**Goal of the exercise**
Please render the data below as a Markdown table with the columns Row and Line, covering only the stretch from the line containing "The image size" through the line containing "click(x=251, y=102)", both ends included. Skip blank lines and leave the pictures out.

**Provided data**
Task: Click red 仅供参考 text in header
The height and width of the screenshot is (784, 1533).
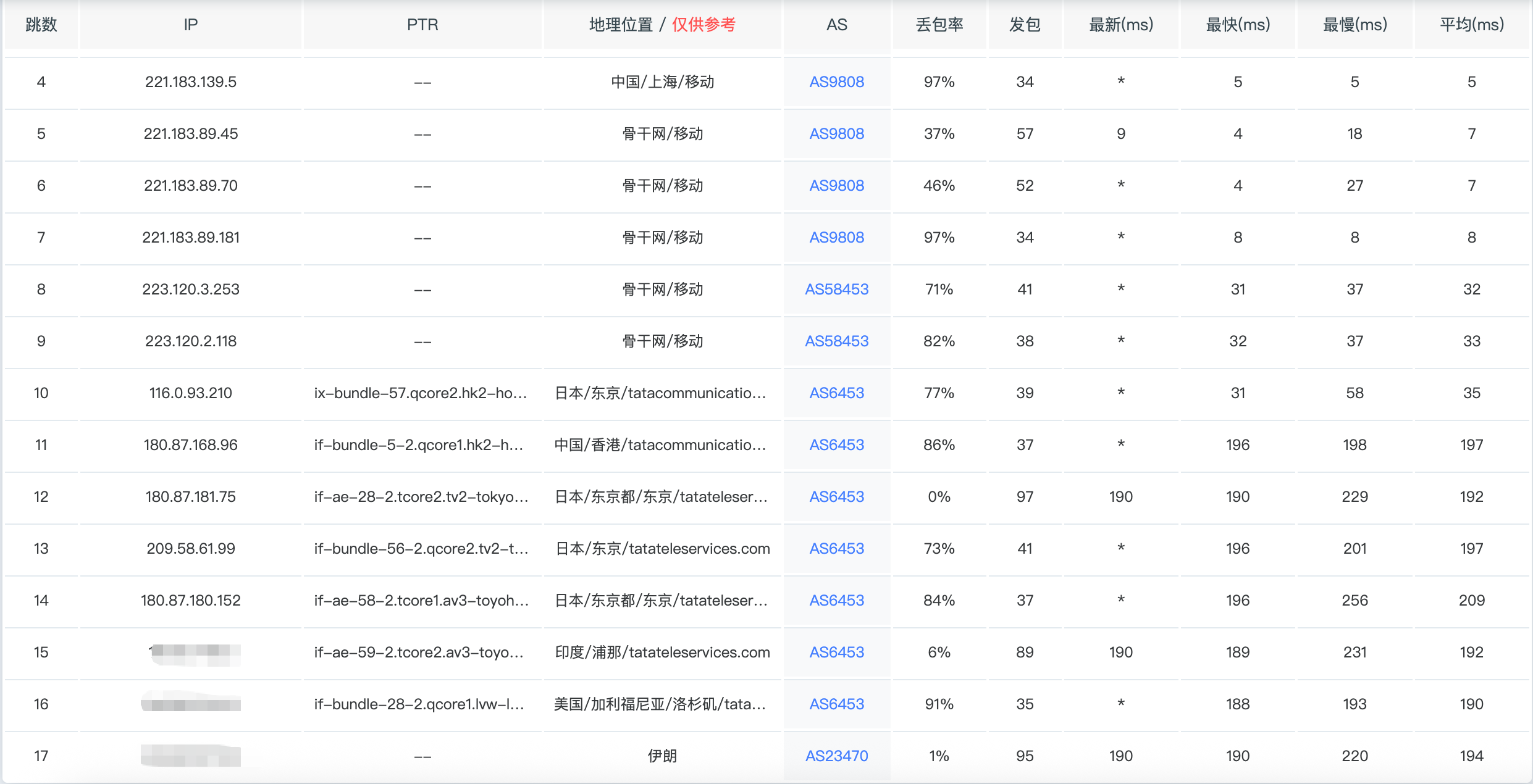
* * *
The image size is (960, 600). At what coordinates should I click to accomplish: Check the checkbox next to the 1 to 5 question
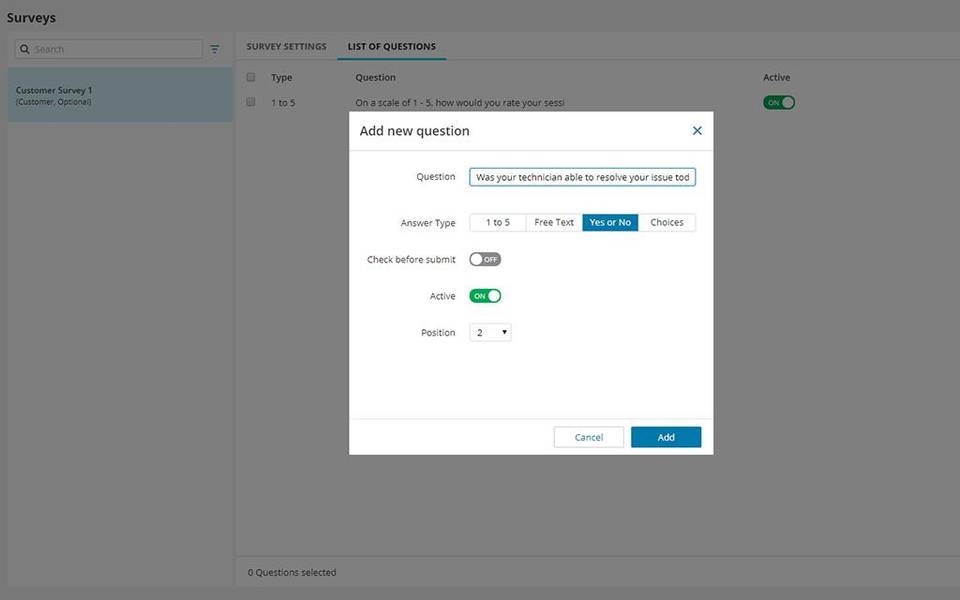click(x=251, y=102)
...
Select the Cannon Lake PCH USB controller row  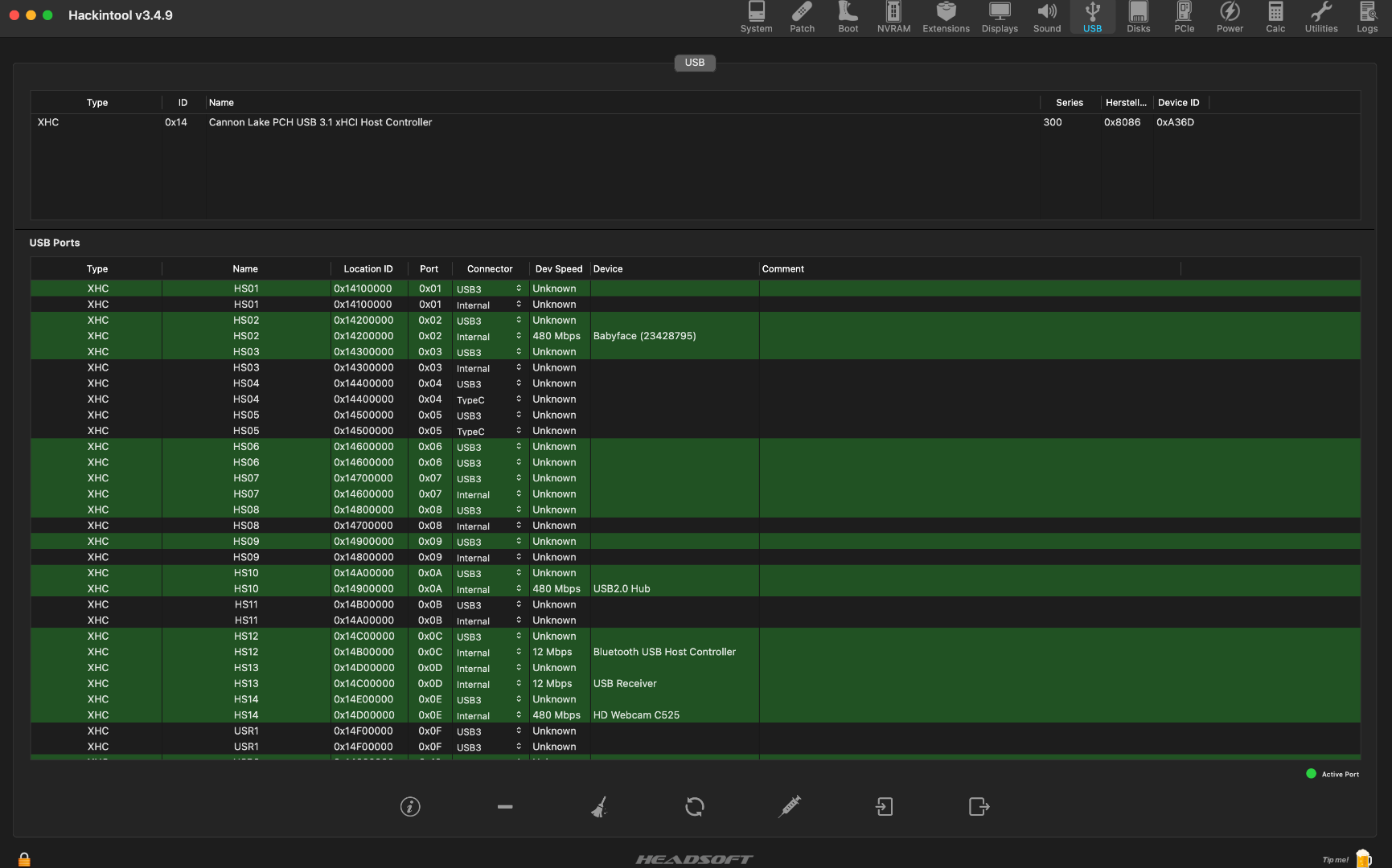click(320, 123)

**Result of the task**
| Row | Line |
|---|---|
| 1 | The image size is (960, 600). At what coordinates should I click to accomplish: Check the checkbox next to the 1 to 5 question |
| 2 | click(x=251, y=102) |